• **DIRECTIVE**:
Reproduce the lines of the listing below verbatim, from the line containing "Image resolution: width=2576" through the last line of the listing, with both ends included.

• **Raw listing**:
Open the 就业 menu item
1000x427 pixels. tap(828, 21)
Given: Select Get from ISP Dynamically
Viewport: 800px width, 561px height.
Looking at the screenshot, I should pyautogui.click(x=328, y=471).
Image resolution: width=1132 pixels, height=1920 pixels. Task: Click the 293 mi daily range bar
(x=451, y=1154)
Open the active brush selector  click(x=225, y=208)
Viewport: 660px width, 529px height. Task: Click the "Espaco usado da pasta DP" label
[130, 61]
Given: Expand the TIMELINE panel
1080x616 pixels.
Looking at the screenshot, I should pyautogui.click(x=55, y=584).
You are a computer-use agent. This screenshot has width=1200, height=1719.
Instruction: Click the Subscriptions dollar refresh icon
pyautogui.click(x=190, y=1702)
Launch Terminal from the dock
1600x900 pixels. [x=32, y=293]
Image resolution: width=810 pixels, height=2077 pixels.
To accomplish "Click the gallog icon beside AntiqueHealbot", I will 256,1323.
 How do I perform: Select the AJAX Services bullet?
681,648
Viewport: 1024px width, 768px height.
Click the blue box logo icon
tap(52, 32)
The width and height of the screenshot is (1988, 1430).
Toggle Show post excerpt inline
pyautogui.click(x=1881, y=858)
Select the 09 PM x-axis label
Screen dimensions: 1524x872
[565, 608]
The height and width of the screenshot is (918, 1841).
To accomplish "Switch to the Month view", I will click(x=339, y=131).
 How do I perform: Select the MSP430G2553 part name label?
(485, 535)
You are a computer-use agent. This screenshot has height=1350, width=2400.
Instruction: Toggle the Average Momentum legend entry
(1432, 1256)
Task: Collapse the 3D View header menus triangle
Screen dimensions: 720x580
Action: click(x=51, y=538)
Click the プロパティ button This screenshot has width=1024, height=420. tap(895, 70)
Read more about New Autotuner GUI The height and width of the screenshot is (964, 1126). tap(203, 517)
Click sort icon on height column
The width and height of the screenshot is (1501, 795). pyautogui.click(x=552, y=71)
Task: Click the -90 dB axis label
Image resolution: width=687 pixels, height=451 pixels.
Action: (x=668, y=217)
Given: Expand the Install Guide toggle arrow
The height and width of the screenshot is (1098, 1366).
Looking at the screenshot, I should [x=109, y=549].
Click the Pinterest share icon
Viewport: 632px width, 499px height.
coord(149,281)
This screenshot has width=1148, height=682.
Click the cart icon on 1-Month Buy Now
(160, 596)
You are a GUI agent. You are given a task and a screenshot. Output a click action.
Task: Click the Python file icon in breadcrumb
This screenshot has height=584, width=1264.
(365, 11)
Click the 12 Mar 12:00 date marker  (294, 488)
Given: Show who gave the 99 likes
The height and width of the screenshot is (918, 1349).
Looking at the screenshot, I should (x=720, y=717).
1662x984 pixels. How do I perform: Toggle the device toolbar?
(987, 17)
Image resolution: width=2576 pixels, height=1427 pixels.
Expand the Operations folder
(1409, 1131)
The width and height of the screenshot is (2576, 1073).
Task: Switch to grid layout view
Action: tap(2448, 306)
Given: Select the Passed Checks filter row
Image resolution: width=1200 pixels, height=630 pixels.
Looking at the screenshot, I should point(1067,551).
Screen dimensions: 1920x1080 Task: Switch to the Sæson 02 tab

• **COMPLETE OUTPUT**:
Image resolution: width=2576 pixels, height=1427 pixels.
Expand the Operations folder
(1409, 1131)
The width and height of the screenshot is (2576, 1073).
Task: Switch to grid layout view
Action: tap(2448, 306)
Given: Select the Passed Checks filter row
Image resolution: width=1200 pixels, height=630 pixels.
Looking at the screenshot, I should point(1067,551).
Screen dimensions: 1920x1080 Task: Switch to the Sæson 02 tab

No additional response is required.